**Task statement:** Which lines of the records contain "Open"? Collect every one of them.

START Materials provided

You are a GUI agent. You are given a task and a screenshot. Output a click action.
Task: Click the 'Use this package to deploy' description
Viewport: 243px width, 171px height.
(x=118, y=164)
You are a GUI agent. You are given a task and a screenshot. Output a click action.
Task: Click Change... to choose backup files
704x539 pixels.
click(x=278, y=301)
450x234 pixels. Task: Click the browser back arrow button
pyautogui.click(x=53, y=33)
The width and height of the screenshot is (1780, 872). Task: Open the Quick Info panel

END Materials provided
START Materials provided

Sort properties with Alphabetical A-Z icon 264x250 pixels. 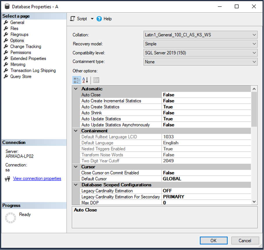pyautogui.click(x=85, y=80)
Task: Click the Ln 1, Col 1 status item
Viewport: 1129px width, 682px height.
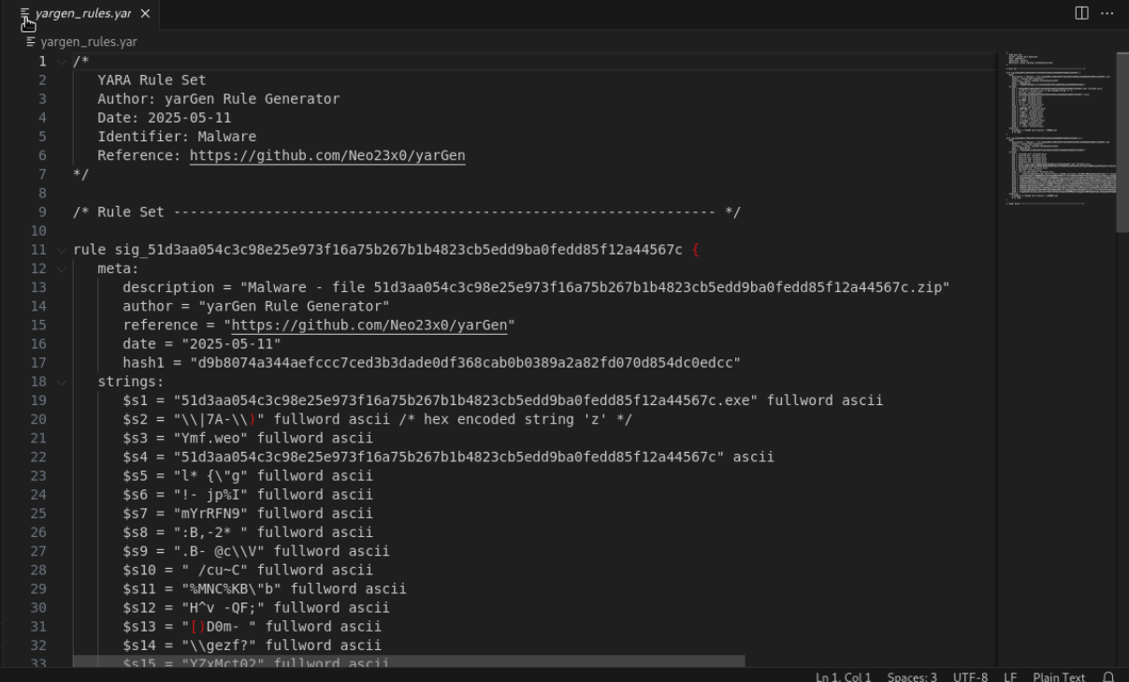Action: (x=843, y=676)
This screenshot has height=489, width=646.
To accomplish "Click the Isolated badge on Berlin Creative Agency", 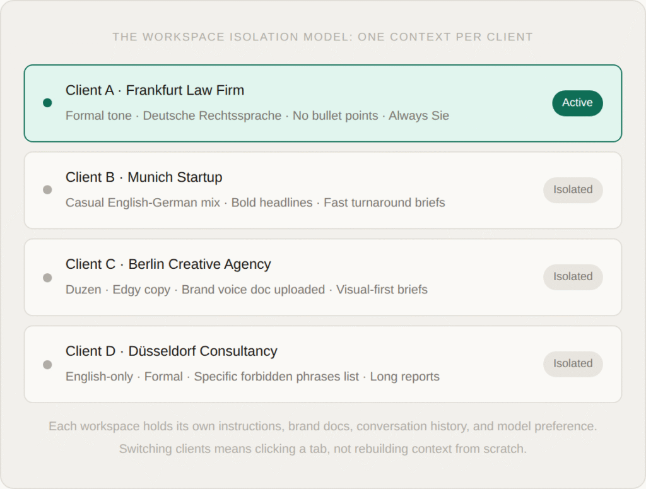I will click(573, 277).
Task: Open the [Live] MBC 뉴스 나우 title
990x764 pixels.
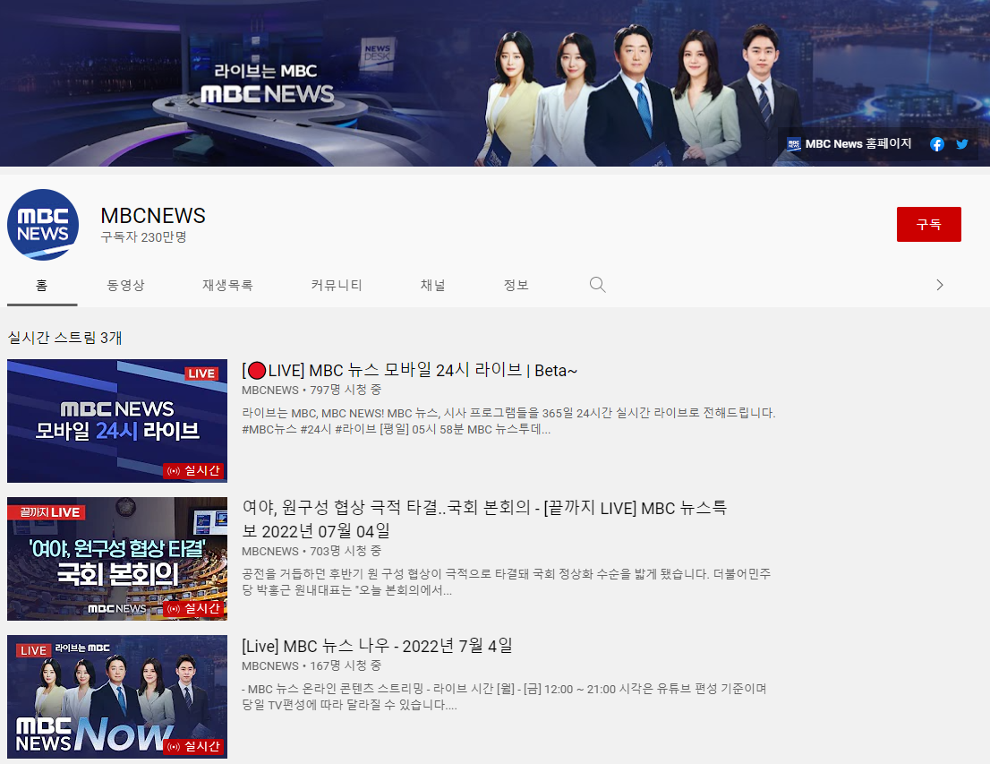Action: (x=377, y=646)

END Materials provided

**Solution to this task:**
The width and height of the screenshot is (1780, 872). Task: Open the Quick Info panel
Task: Open the [Live] MBC 뉴스 나우 title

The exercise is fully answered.